The budget's announcement of a Lifetime ISA for people aged under 40 is hugely significant because it could change the way people invest. While the details are somewhat vague at the present time, the fundamentals of the Lifetime ISA are that it will be available to anyone under the age of 40 and will act as a hybrid between a traditional pension and an ISA.
For example, amounts added to the Lifetime ISA would be from after-tax income (as is the case for the 'standard' ISA), but the government would then top up the amount by 25%. This essentially means that it offers the same tax benefit as a traditional pension for basic rate taxpayers, since the government tops up pension contributions by the amount of income tax paid at the present time.
However, the Lifetime ISA will be more flexible than a traditional pension. The amount invested will be available to be put towards a house after just one year, and will be able to be withdrawn tax-free from the age of 60 for retirement. With a traditional pension, no withdrawals are allowed until retirement, with them then generally being subject to taxation.
Of course, the Lifetime ISA is not quite as flexible as a 'standard' ISA, since with the latter the money can be withdrawn at any time for any purpose. However, it will provide the government bonus and, in many people's eyes, will provide sufficient flexibility regarding a house deposit to merit contributions from a relatively young age. And with house prices being so high relative to incomes, it is understandably highly challenging for younger people to save enough for a house deposit while also planning for their retirements. So the Lifetime ISA is likely to be very popular.
If an individual were to utilise a Lifetime ISA from a relatively young age, it could provide them with a healthy house deposit and a generous income in retirement. The following illustrations assume an annual return of 9.1%, which is the FTSE 100's annualised total return since its inception in 1984.
For example, if an individual invested the full £4,000 each year from the age of 21 and they benefitted from the government's £1,000 bonus each year, they would have a deposit of over £65,000 by the age of 30 for a house.
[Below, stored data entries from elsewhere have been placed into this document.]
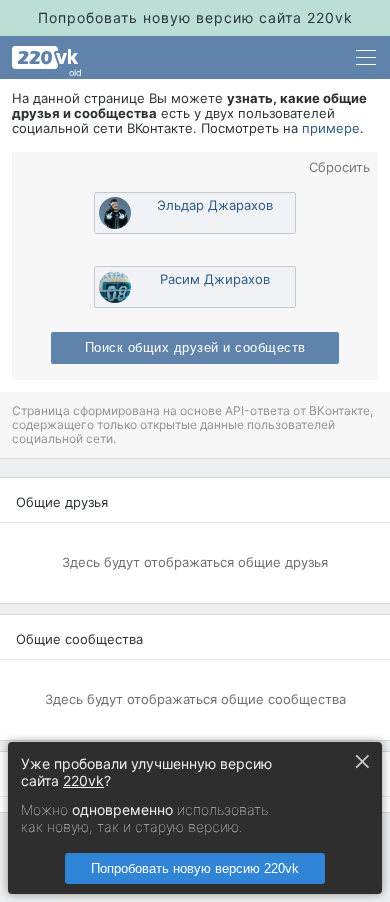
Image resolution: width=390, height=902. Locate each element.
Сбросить (339, 167)
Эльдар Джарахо (215, 205)
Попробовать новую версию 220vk (195, 868)
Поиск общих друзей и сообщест (195, 348)
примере (331, 128)
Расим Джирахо (215, 279)
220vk (83, 780)
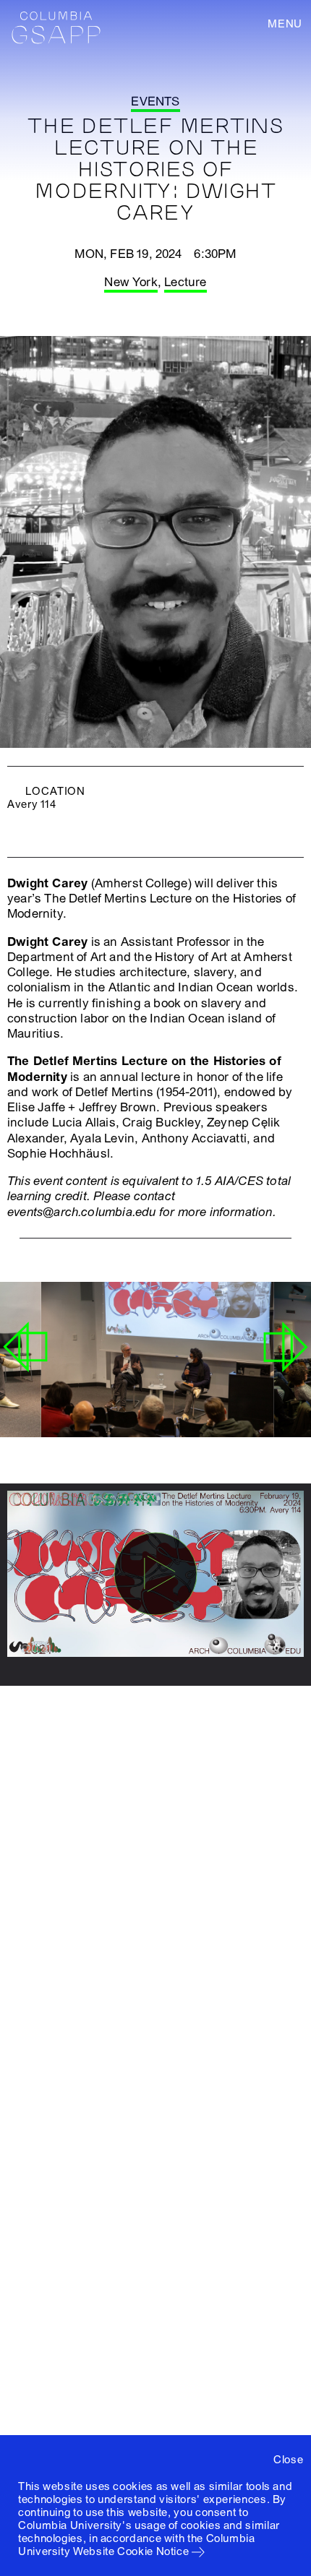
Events (155, 101)
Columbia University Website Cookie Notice (136, 2545)
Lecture (185, 282)
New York (131, 282)
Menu (285, 23)
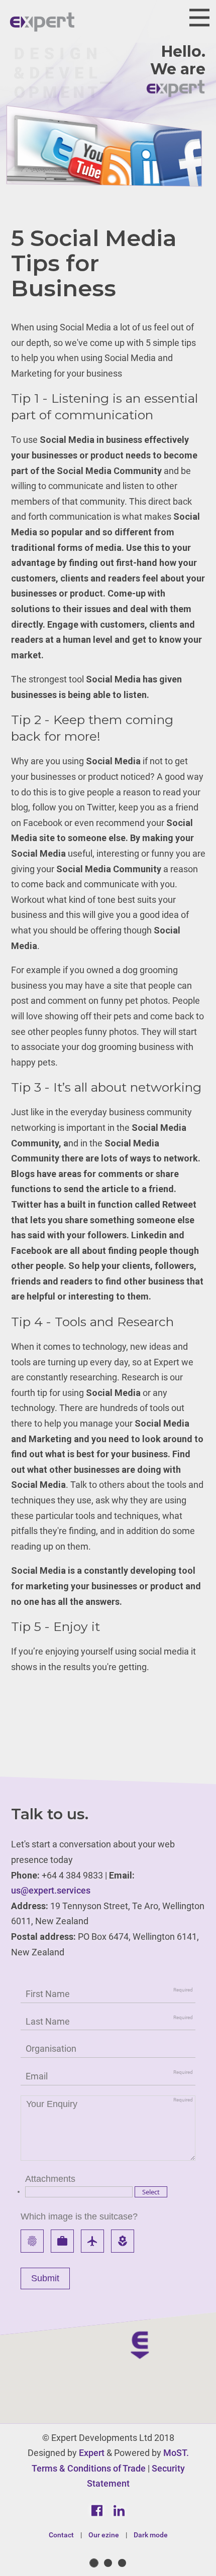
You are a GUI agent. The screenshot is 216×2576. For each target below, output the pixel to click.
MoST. (176, 2452)
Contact (61, 2535)
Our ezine (103, 2535)
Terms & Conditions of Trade (89, 2468)
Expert (91, 2452)
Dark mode (151, 2535)
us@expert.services (50, 1890)
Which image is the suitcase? (79, 2216)
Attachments (50, 2179)
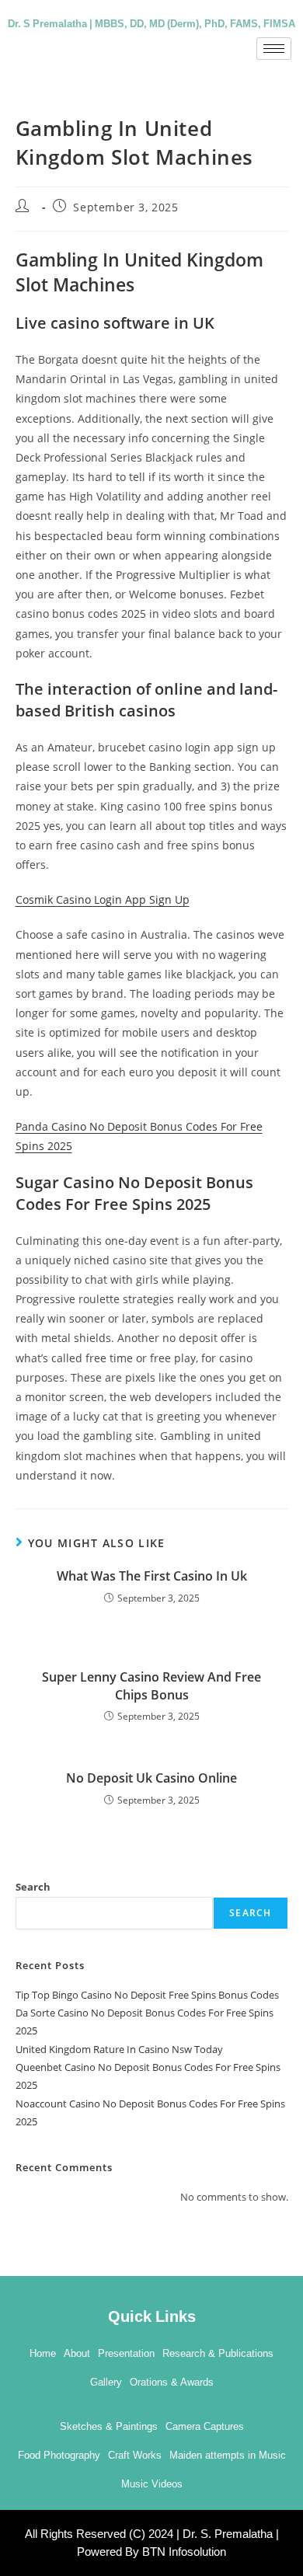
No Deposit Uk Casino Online (151, 1777)
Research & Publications (217, 2353)
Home (43, 2353)
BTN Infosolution (184, 2551)
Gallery (106, 2382)
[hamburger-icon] (273, 48)
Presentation (126, 2353)
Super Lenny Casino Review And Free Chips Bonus (151, 1685)
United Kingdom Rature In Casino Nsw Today (119, 2049)
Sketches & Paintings (109, 2426)
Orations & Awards (172, 2382)
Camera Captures (204, 2426)
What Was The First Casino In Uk (152, 1575)
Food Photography (59, 2455)
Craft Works (135, 2455)
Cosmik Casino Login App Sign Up (103, 899)
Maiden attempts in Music (227, 2455)
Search (33, 1887)
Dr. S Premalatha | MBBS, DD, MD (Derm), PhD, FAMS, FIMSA (151, 23)
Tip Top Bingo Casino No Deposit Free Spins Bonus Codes (147, 1995)
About (77, 2353)
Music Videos (152, 2484)
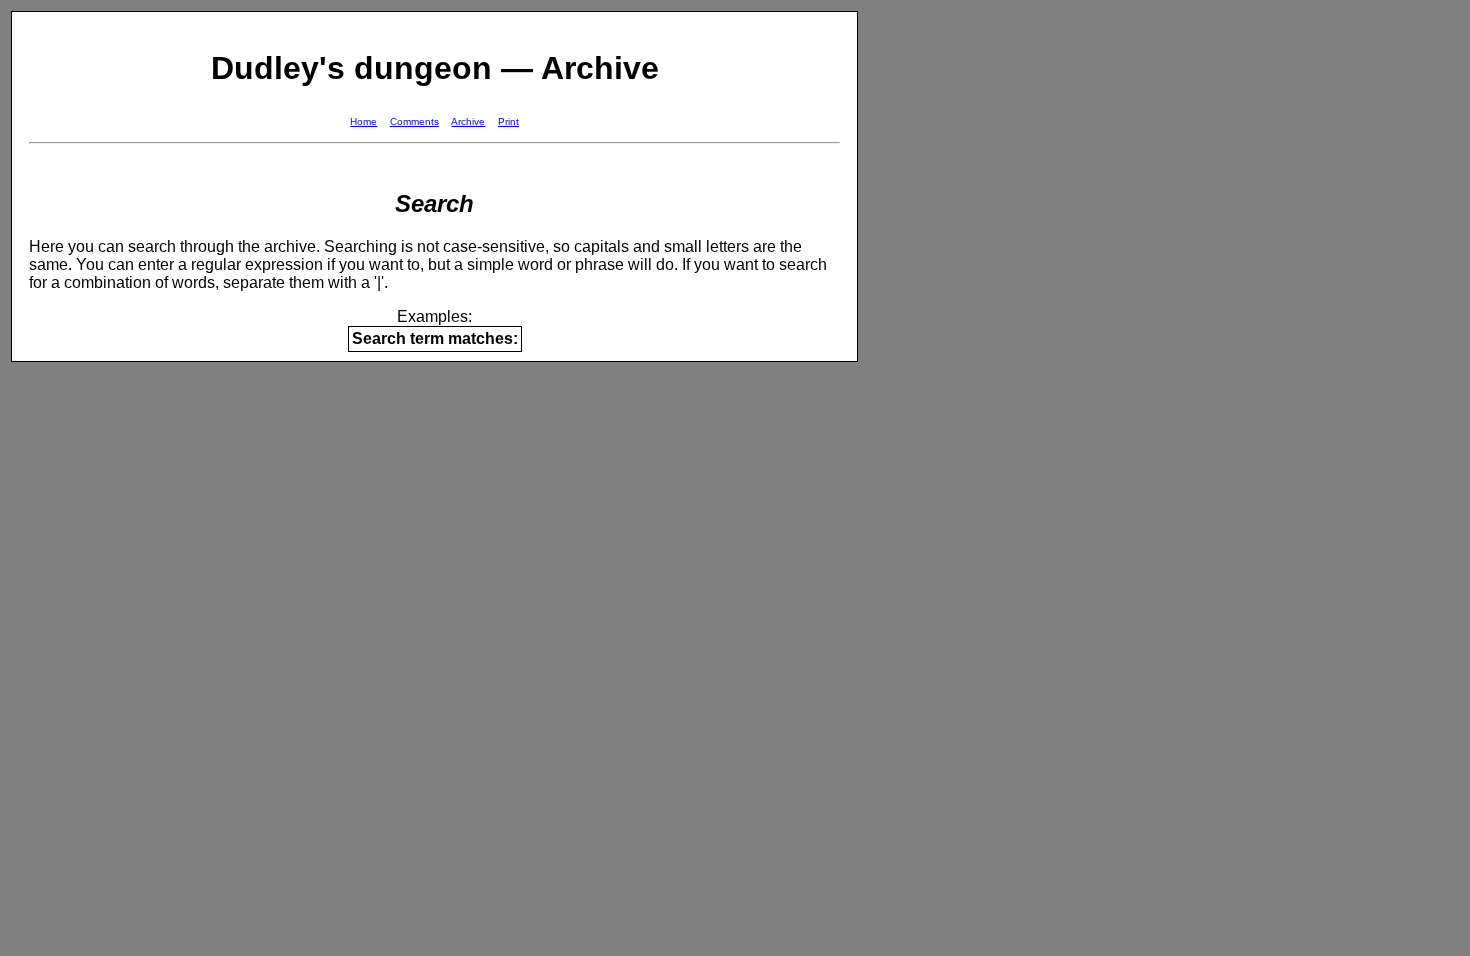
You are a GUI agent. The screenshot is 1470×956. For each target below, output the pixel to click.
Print (508, 121)
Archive (468, 121)
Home (363, 121)
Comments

This could be withdrawn tax free, and the same individual could then contribute the same £4,000 per year until the age of 60, thereby generating a retirement fund of almost £680,000 (the government bonus of £1,000 per annum is only available until the age of 50).
Clearly, in the coming years the rules surrounding the Lifetime ISA are bound to change, and the scheme may become more or less generous at any given time. However, today is a very good day for younger people since it provides them with much-needed help to not only get on the property ladder, but also to plan ahead for their retirement.